Stellen Sie sich im Gegensatz dazu ein System vor, in dem der Staat als privates Unternehmen Ihnen den Schutz von Leben, Freiheit und Eigentum anbietet. Dieser Service ist klar definiert und umfasst Sicherheit, einen rechtlichen und regulatorischen Rahmen sowie eine unabhängige Streitbeilegung. Für diese Leistungen zahlen Sie einen vertraglich festgelegten Betrag pro Jahr, es gibt also einen echten Gesellschaftsvertrag, keinen fiktiven.
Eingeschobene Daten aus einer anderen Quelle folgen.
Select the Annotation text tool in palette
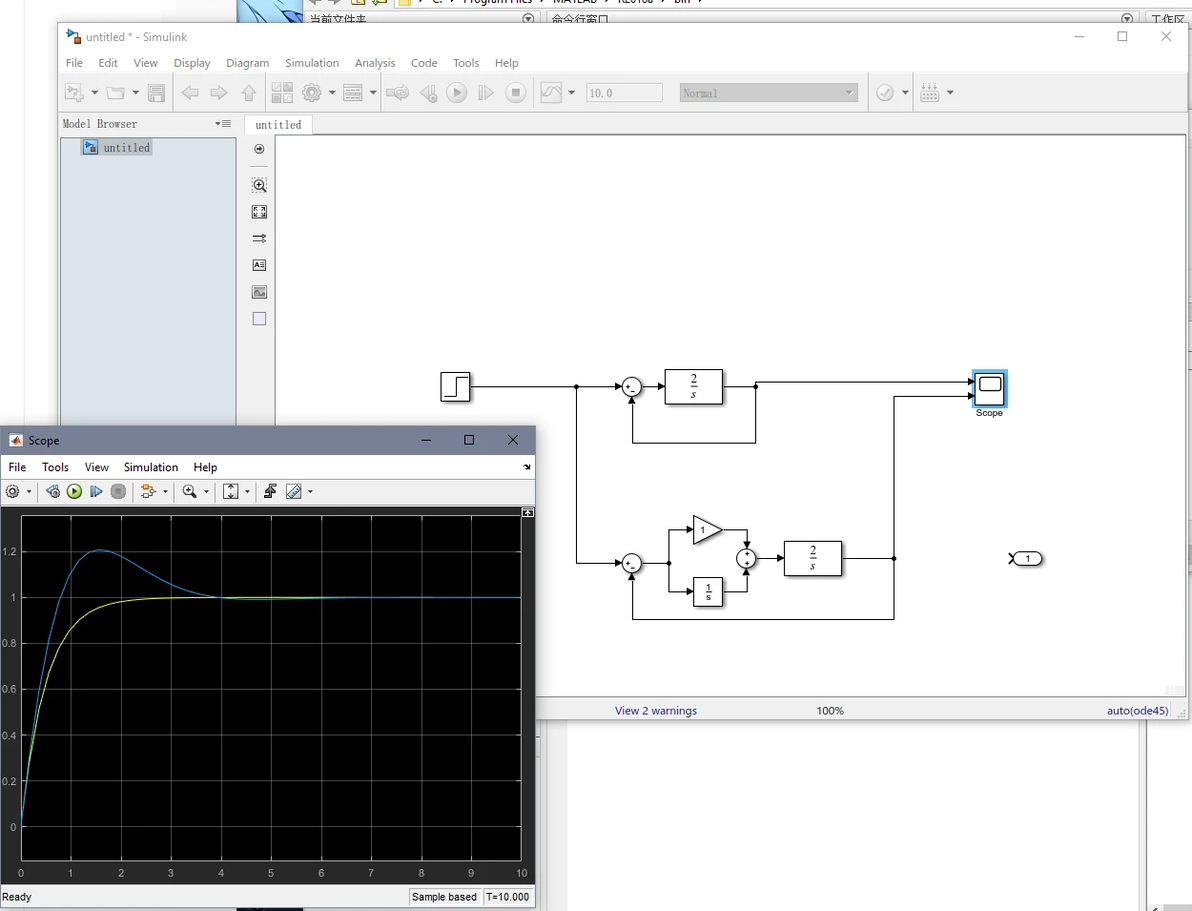pyautogui.click(x=259, y=265)

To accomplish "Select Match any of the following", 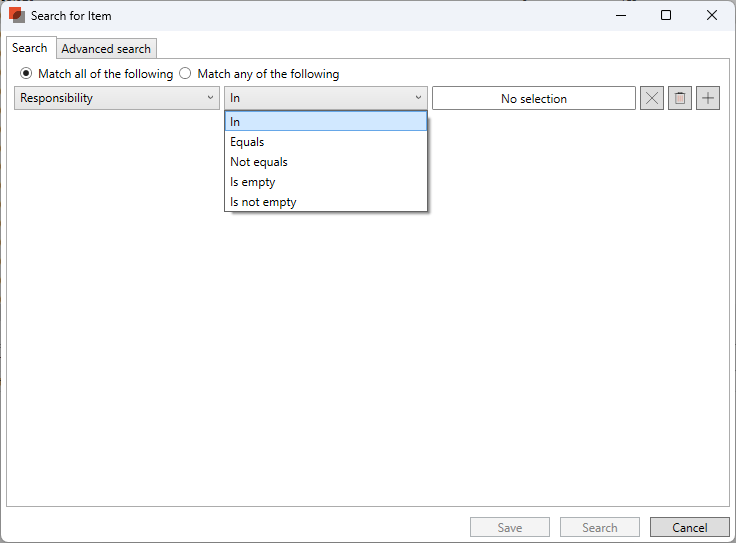I will pos(185,74).
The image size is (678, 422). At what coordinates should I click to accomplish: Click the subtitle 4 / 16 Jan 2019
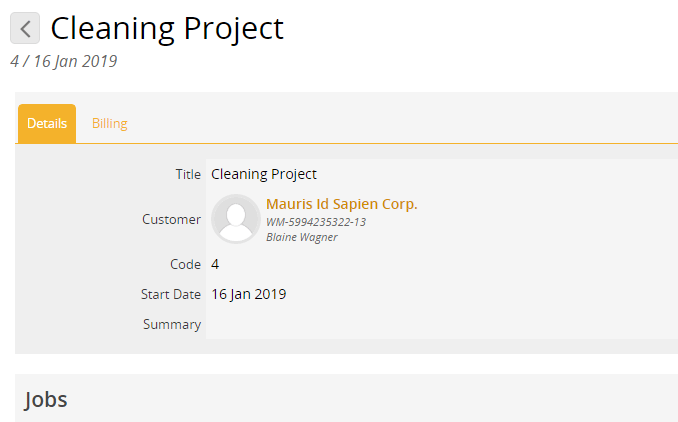(x=64, y=61)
Um alles andere kümmern Sie sich selbst, aber Sie können auch machen, was Sie wollen, nur begrenzt durch die Rechte anderer und die vertraglich vereinbarten Regeln des Zusammenlebens.
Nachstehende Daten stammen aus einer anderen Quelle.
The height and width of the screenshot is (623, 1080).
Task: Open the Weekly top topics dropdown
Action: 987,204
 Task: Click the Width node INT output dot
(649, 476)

Außerdem kann der „Staatsdienstleister“ als Betreiber der Gemeinschaft diesen „Bürgervertrag“ mit Ihnen nicht einseitig nachträglich ändern. Streitigkeiten zwischen Ihnen als „Vertragsbürger“ und dem staatlichen Dienstleister werden, wie im internationalen Wirtschaftsrecht üblich, vor unabhängigen Schiedsgerichten ausgetragen.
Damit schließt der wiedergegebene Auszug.